My First Car

SOLC DAY 21

Glenda’s recent post about her visit to a car show and her mention of the ‘open road’ reminded me of the eventful purchase of my first car https://glendafunk.wordpress.com/2023/03/19/american-nostalgia-for-the-open-road-solsc23-sol23-day-20-31/.

I had no need of a car in England. Trains ran well back then (I gather they are a nightmare these days). In London I used the underground (tube) or double decker buses and the occasional taxi to get around if it was too far to walk.

After saving up a fair amount of money doing various jobs, I had a plan to drive right around the Australian coast. I started my journey by going into a car dealership in Melbourne with a friend who knew something about cars. On his advice I came away the proud owner of an EJ Holden sedan for which I paid AUD450. I didn’t take out insurance as I couldn’t afford it on my limited budget.

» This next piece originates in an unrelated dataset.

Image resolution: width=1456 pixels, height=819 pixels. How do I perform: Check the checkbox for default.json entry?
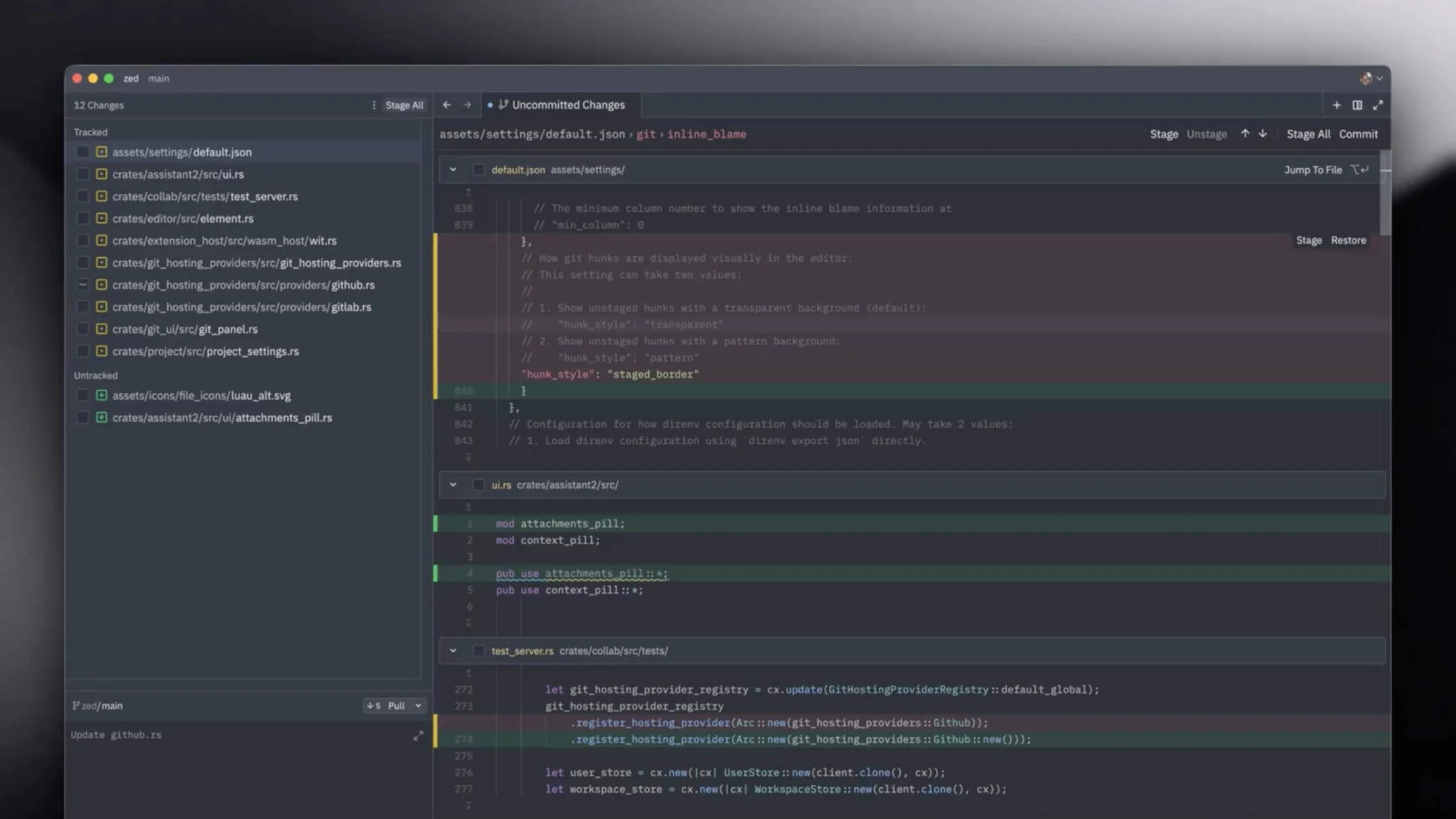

It was cherry red and white and looked similar to the car in this photo, without the white walls on the wheels. Obviously, it wasn’t a collector’s item, as it would be these days, just an eleven year old car in a saleyard that was in the right spot at the right time for me.

Can you believe it didn’t have seat belts and I think the gear shift may have been on the steering wheel?

I had arranged to stay for a few days with a very distant second cousin, whose address I had been given by another relative before leaving England. He used to be private secretary to Prince Philip (that’s probably worthy of another slice some day). His car was an older model Rolls Royce and he lived in a prestigious suburb. I parked my new car carefully on the hilly street outside his house.

When I went out the next morning to run an errand, my car was gone. I had owned it less than forty-eight hours and it was gone! I walked back down the hill and over the next rise, just in case I’d forgotten exactly where I parked it.

No car. From amongst the expensive, higher end models that lined both sides of that shady treelined road, my lowly Holden had been stolen.

I rang the police. They took my details over the phone and said that they would do their best, but of course they didn’t hold out much hope. My plans to travel around Australia were dissolving around me. I had arranged to drive west to Adelaide along the coast road and then meet a friend from Japan. We had met while working in a ski resort in the Snowy Mountains. He wanted his last chance to drive in a straight line across the Nullarbor Desert before returning to Japan. There are no long straight roads in Japan. As I don’t like driving long distances, it was a perfect solution.

I’m not sure how I filled the next few days as I prepared for the first leg of my journey and wondered whether to buy a bus ticket or hold onto the remote hope of my car being found.

Five days later, the phone rang. To my surprise it was the police and they were asking me to come and collect my car.

Apparently the man had been stealing several popular models of cars all around the city and then hiding them in various side streets. He was going to steal one more and then take them all out into the bush and strip them down and sell the parts. The police were given a tip off and were watching him as he broke into that last car.

Fortunately the man took them to all the locations where he had parked the other stolen cars. Including mine.

I went to the police station in a dreamlike state and got my car. ‘He didn’t do any damage,’ the policeman assured me. ‘He wanted them in good condition so he could strip them down.’

I got my first car back. There were just a few cigarette butts in the ashtray. Back in those days, cars still had pull out ashtrays.

My first car. Bought, stolen and recovered within a week. It still feels like a dream.

GRATITUDE DAY 21

I am grateful for cars and how useful they can be in our daily lives. I will of course never forget the first car I owned.